▼▼▼

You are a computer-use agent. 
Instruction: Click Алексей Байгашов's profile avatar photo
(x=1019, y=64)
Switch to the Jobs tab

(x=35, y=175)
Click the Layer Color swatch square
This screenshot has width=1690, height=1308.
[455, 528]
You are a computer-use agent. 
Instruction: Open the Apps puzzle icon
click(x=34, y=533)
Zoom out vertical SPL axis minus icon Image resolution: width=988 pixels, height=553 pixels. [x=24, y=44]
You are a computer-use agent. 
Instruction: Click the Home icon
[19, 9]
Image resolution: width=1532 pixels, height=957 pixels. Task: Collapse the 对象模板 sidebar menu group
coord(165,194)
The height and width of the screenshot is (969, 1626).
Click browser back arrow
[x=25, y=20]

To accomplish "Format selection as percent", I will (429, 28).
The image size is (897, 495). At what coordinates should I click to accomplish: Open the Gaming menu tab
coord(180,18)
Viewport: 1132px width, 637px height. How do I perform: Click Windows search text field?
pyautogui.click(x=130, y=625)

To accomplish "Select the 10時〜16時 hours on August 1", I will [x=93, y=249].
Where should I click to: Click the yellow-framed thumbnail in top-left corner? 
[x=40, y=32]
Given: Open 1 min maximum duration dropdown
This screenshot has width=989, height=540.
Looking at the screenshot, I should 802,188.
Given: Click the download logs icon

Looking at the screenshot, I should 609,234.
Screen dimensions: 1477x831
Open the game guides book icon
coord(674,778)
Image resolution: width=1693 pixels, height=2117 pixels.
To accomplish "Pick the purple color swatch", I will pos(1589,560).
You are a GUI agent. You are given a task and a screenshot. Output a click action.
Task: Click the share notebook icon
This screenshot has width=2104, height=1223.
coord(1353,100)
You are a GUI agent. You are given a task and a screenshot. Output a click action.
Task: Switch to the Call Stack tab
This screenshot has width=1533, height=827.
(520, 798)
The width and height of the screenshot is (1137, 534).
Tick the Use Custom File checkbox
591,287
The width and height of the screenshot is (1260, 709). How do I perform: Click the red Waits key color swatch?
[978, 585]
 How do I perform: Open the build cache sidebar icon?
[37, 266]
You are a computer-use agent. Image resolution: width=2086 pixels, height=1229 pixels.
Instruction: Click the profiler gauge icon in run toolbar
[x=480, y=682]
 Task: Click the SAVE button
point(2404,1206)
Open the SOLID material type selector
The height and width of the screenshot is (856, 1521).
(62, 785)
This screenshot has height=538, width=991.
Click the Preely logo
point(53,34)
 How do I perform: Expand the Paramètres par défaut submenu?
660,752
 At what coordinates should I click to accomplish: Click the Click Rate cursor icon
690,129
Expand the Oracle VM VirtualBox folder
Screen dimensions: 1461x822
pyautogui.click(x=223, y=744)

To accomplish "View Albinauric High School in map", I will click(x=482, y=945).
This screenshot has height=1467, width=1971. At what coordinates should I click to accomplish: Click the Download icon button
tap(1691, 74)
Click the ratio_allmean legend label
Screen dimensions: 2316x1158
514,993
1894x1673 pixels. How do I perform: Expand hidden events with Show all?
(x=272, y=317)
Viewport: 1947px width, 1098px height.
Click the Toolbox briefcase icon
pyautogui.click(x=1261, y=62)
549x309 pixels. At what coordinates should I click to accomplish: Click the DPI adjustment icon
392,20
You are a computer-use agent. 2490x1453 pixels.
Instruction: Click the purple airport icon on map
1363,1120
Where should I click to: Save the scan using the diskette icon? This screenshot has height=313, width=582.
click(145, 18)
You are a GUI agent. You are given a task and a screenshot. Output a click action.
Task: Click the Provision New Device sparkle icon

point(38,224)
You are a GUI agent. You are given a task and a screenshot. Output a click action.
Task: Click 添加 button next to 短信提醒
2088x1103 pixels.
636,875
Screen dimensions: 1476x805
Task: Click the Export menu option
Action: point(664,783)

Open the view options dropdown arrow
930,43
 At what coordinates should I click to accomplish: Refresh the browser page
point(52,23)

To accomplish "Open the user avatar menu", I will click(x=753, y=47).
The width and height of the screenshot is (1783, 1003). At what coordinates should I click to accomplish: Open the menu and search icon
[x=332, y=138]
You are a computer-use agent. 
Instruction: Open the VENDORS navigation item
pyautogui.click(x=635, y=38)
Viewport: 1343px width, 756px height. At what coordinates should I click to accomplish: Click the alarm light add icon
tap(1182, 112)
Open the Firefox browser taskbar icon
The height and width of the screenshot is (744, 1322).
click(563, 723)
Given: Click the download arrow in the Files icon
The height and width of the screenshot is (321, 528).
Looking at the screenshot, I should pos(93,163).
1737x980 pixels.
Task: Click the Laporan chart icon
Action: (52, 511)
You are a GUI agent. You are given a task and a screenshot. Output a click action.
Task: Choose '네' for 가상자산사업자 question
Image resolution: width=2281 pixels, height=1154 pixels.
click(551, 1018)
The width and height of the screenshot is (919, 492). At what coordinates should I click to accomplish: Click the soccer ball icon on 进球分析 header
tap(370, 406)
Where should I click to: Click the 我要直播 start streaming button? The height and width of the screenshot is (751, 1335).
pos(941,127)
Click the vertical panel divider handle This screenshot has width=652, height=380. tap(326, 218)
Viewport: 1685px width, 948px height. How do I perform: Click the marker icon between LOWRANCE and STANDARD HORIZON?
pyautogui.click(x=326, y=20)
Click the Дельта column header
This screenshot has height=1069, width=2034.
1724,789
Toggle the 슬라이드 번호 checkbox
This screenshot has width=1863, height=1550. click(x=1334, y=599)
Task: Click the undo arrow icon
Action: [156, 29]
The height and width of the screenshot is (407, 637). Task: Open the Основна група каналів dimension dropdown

▲▲▲

The reply must repeat all of the records precisely.

> Reply to the task
You are a computer-use agent. 
Instruction: Click Алексей Байгашов's profile avatar photo
(x=1019, y=64)
Switch to the Jobs tab

(x=35, y=175)
Click the Layer Color swatch square
This screenshot has width=1690, height=1308.
[455, 528]
You are a computer-use agent. 
Instruction: Open the Apps puzzle icon
click(x=34, y=533)
Zoom out vertical SPL axis minus icon Image resolution: width=988 pixels, height=553 pixels. [x=24, y=44]
You are a computer-use agent. 
Instruction: Click the Home icon
[19, 9]
Image resolution: width=1532 pixels, height=957 pixels. Task: Collapse the 对象模板 sidebar menu group
coord(165,194)
The height and width of the screenshot is (969, 1626).
Click browser back arrow
[x=25, y=20]

To accomplish "Format selection as percent", I will (429, 28).
The image size is (897, 495). At what coordinates should I click to accomplish: Open the Gaming menu tab
coord(180,18)
Viewport: 1132px width, 637px height. How do I perform: Click Windows search text field?
pyautogui.click(x=130, y=625)

To accomplish "Select the 10時〜16時 hours on August 1", I will [x=93, y=249].
Where should I click to: Click the yellow-framed thumbnail in top-left corner? 
[x=40, y=32]
Given: Open 1 min maximum duration dropdown
This screenshot has width=989, height=540.
Looking at the screenshot, I should 802,188.
Given: Click the download logs icon

Looking at the screenshot, I should 609,234.
Screen dimensions: 1477x831
Open the game guides book icon
coord(674,778)
Image resolution: width=1693 pixels, height=2117 pixels.
To accomplish "Pick the purple color swatch", I will pos(1589,560).
You are a GUI agent. You are given a task and a screenshot. Output a click action.
Task: Click the share notebook icon
This screenshot has width=2104, height=1223.
coord(1353,100)
You are a GUI agent. You are given a task and a screenshot. Output a click action.
Task: Switch to the Call Stack tab
This screenshot has width=1533, height=827.
(520, 798)
The width and height of the screenshot is (1137, 534).
Tick the Use Custom File checkbox
591,287
The width and height of the screenshot is (1260, 709). How do I perform: Click the red Waits key color swatch?
[978, 585]
 How do I perform: Open the build cache sidebar icon?
[37, 266]
You are a computer-use agent. Image resolution: width=2086 pixels, height=1229 pixels.
Instruction: Click the profiler gauge icon in run toolbar
[x=480, y=682]
 Task: Click the SAVE button
point(2404,1206)
Open the SOLID material type selector
The height and width of the screenshot is (856, 1521).
(62, 785)
This screenshot has height=538, width=991.
Click the Preely logo
point(53,34)
 How do I perform: Expand the Paramètres par défaut submenu?
660,752
 At what coordinates should I click to accomplish: Click the Click Rate cursor icon
690,129
Expand the Oracle VM VirtualBox folder
Screen dimensions: 1461x822
pyautogui.click(x=223, y=744)

To accomplish "View Albinauric High School in map", I will click(x=482, y=945).
This screenshot has height=1467, width=1971. At what coordinates should I click to accomplish: Click the Download icon button
tap(1691, 74)
Click the ratio_allmean legend label
Screen dimensions: 2316x1158
514,993
1894x1673 pixels. How do I perform: Expand hidden events with Show all?
(x=272, y=317)
Viewport: 1947px width, 1098px height.
Click the Toolbox briefcase icon
pyautogui.click(x=1261, y=62)
549x309 pixels. At what coordinates should I click to accomplish: Click the DPI adjustment icon
392,20
You are a computer-use agent. 2490x1453 pixels.
Instruction: Click the purple airport icon on map
1363,1120
Where should I click to: Save the scan using the diskette icon? This screenshot has height=313, width=582.
click(145, 18)
You are a GUI agent. You are given a task and a screenshot. Output a click action.
Task: Click the Provision New Device sparkle icon

point(38,224)
You are a GUI agent. You are given a task and a screenshot. Output a click action.
Task: Click 添加 button next to 短信提醒
2088x1103 pixels.
636,875
Screen dimensions: 1476x805
Task: Click the Export menu option
Action: point(664,783)

Open the view options dropdown arrow
930,43
 At what coordinates should I click to accomplish: Refresh the browser page
point(52,23)

To accomplish "Open the user avatar menu", I will click(x=753, y=47).
The width and height of the screenshot is (1783, 1003). At what coordinates should I click to accomplish: Open the menu and search icon
[x=332, y=138]
You are a computer-use agent. 
Instruction: Open the VENDORS navigation item
pyautogui.click(x=635, y=38)
Viewport: 1343px width, 756px height. At what coordinates should I click to accomplish: Click the alarm light add icon
tap(1182, 112)
Open the Firefox browser taskbar icon
The height and width of the screenshot is (744, 1322).
click(563, 723)
Given: Click the download arrow in the Files icon
The height and width of the screenshot is (321, 528).
Looking at the screenshot, I should pos(93,163).
1737x980 pixels.
Task: Click the Laporan chart icon
Action: (52, 511)
You are a GUI agent. You are given a task and a screenshot. Output a click action.
Task: Choose '네' for 가상자산사업자 question
Image resolution: width=2281 pixels, height=1154 pixels.
click(551, 1018)
The width and height of the screenshot is (919, 492). At what coordinates should I click to accomplish: Click the soccer ball icon on 进球分析 header
tap(370, 406)
Where should I click to: Click the 我要直播 start streaming button? The height and width of the screenshot is (751, 1335).
pos(941,127)
Click the vertical panel divider handle This screenshot has width=652, height=380. tap(326, 218)
Viewport: 1685px width, 948px height. How do I perform: Click the marker icon between LOWRANCE and STANDARD HORIZON?
pyautogui.click(x=326, y=20)
Click the Дельта column header
This screenshot has height=1069, width=2034.
1724,789
Toggle the 슬라이드 번호 checkbox
This screenshot has width=1863, height=1550. click(x=1334, y=599)
Task: Click the undo arrow icon
Action: [156, 29]
The height and width of the screenshot is (407, 637). Task: Open the Основна група каналів dimension dropdown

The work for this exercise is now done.